*TASK DESCRIPTION*. Wherever the line that contains "Task: Select the Вікторія Петренко chip name" falls, repeat it and the lines after it exactly until the records end, without any pictures.

*INPUT MATERIAL*.
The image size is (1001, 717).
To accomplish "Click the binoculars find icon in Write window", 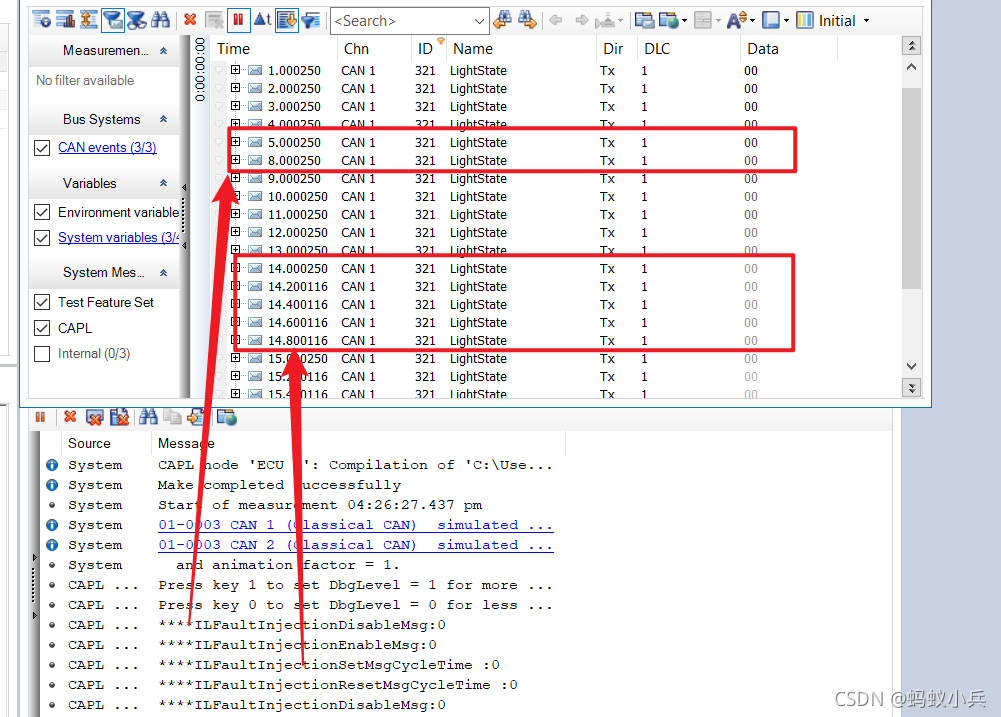I will 148,418.
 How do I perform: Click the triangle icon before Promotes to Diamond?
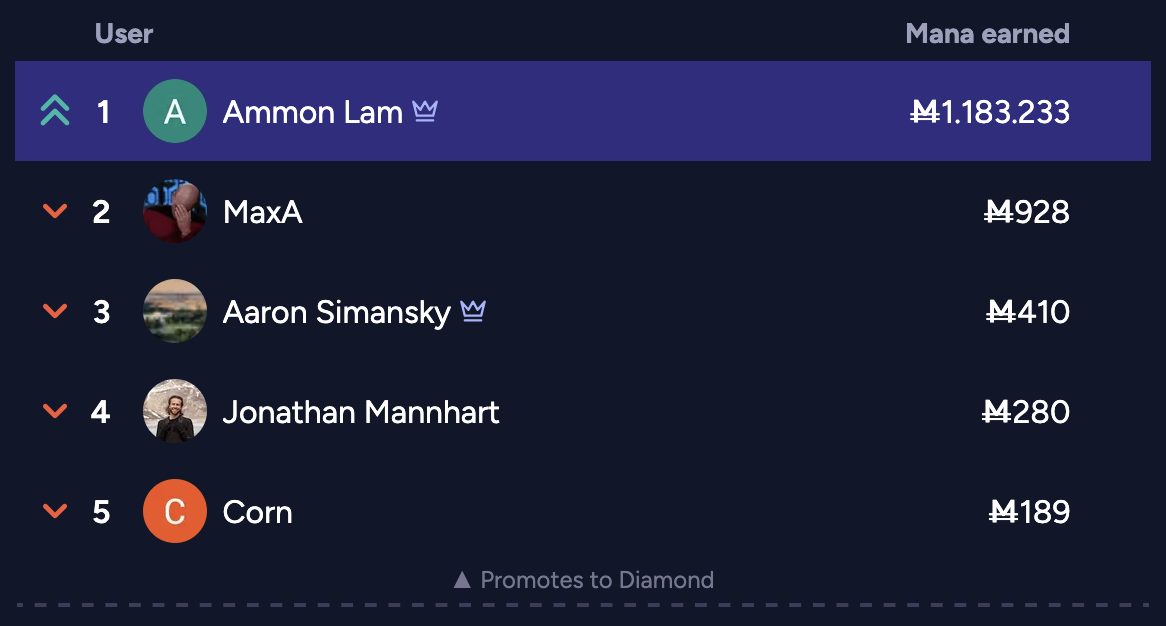point(462,579)
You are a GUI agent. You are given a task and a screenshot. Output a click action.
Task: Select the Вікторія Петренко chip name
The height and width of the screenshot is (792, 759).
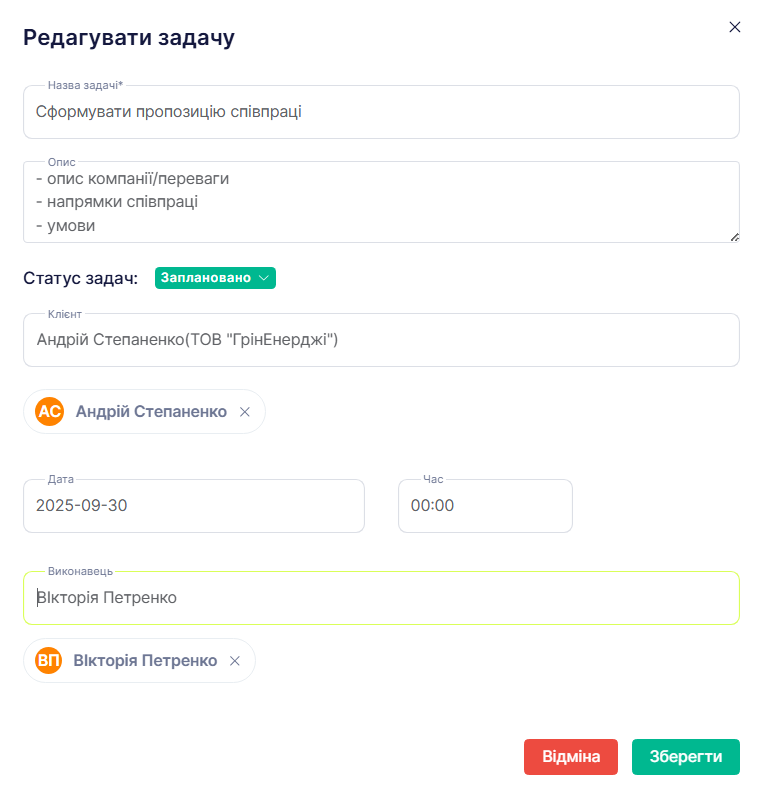point(145,661)
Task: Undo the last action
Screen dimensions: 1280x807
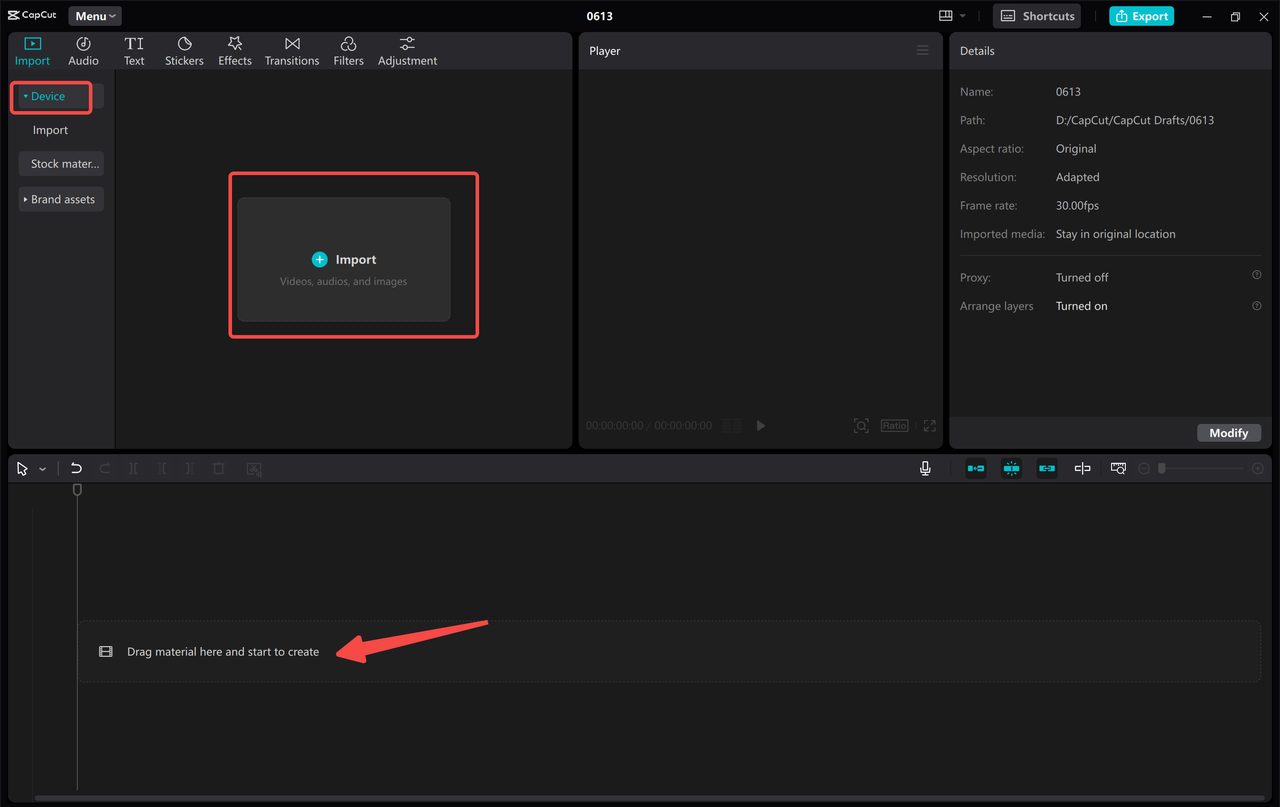Action: click(76, 468)
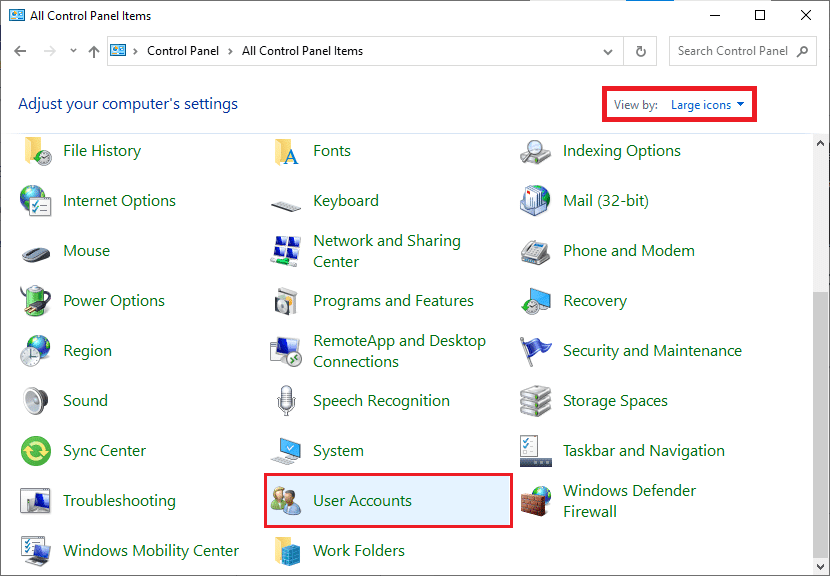This screenshot has height=576, width=830.
Task: Click the Mouse icon
Action: [x=37, y=251]
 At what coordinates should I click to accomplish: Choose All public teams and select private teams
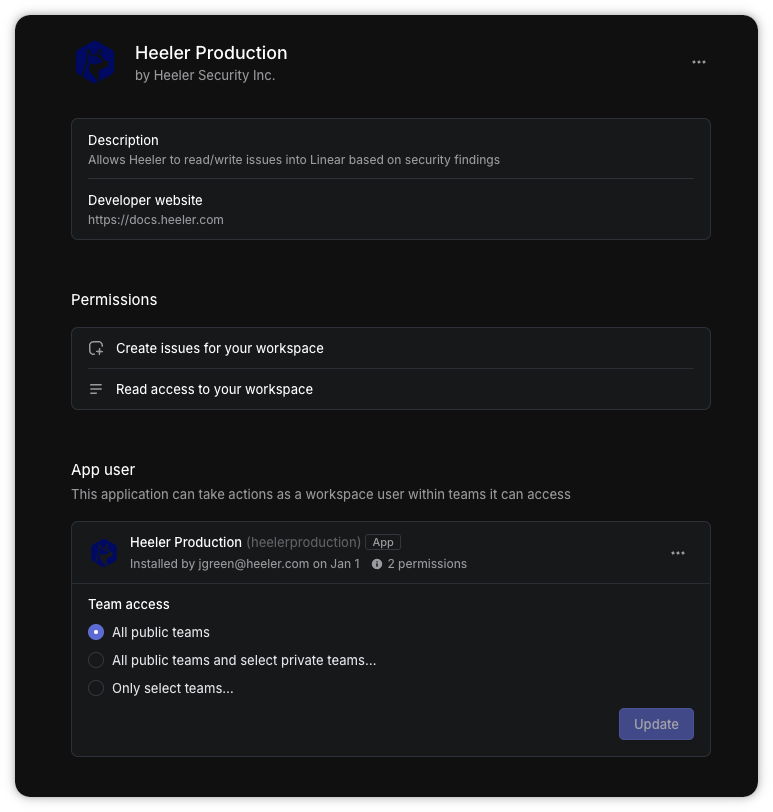click(96, 660)
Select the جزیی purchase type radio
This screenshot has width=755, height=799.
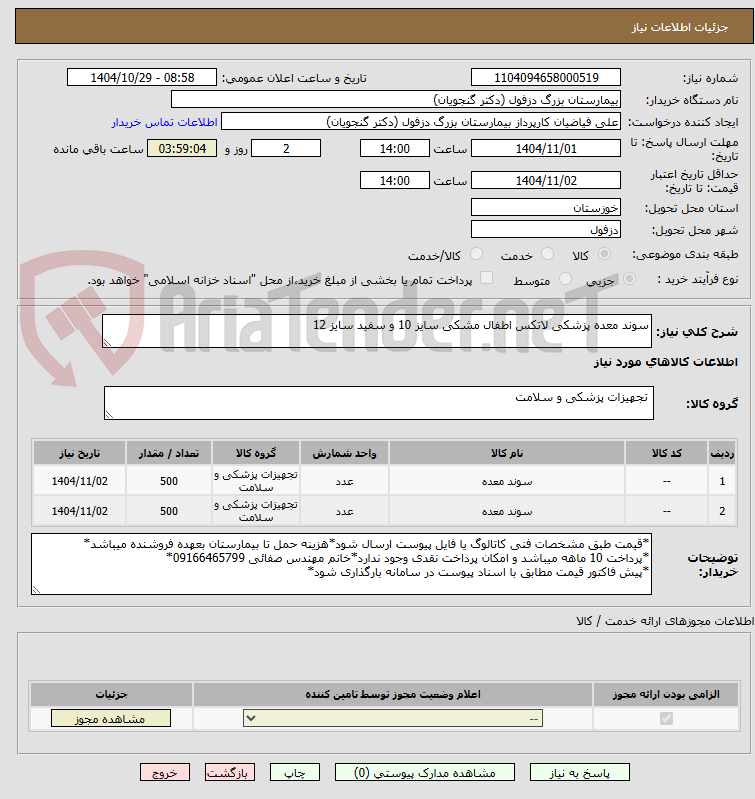tap(629, 279)
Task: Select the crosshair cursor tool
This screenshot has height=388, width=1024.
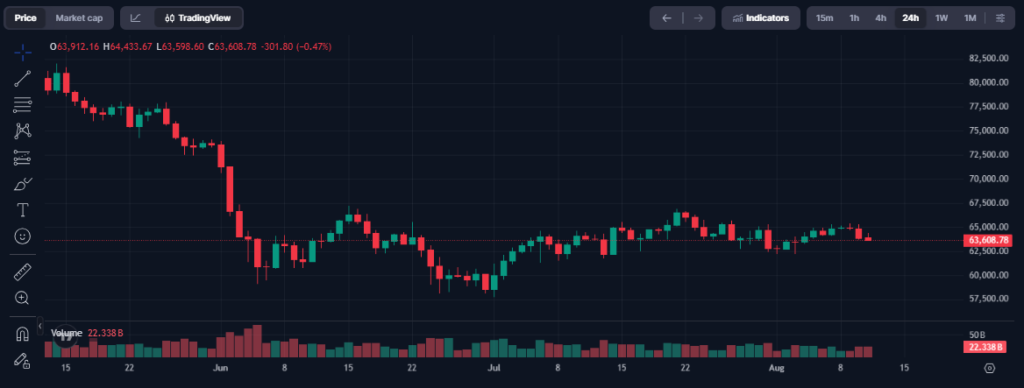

*PROBLEM SOLUTION*.
Task: Select the Вікторія Петренко chip name
The height and width of the screenshot is (792, 759).
point(145,661)
Task: Undo the last action
Screen dimensions: 1280x807
Action: click(76, 468)
This screenshot has height=576, width=830.
Task: Click the Mouse icon
Action: [x=37, y=251]
 At what coordinates should I click to accomplish: Choose All public teams and select private teams
click(96, 660)
Select the جزیی purchase type radio
This screenshot has width=755, height=799.
tap(629, 279)
Task: Select the crosshair cursor tool
This screenshot has height=388, width=1024.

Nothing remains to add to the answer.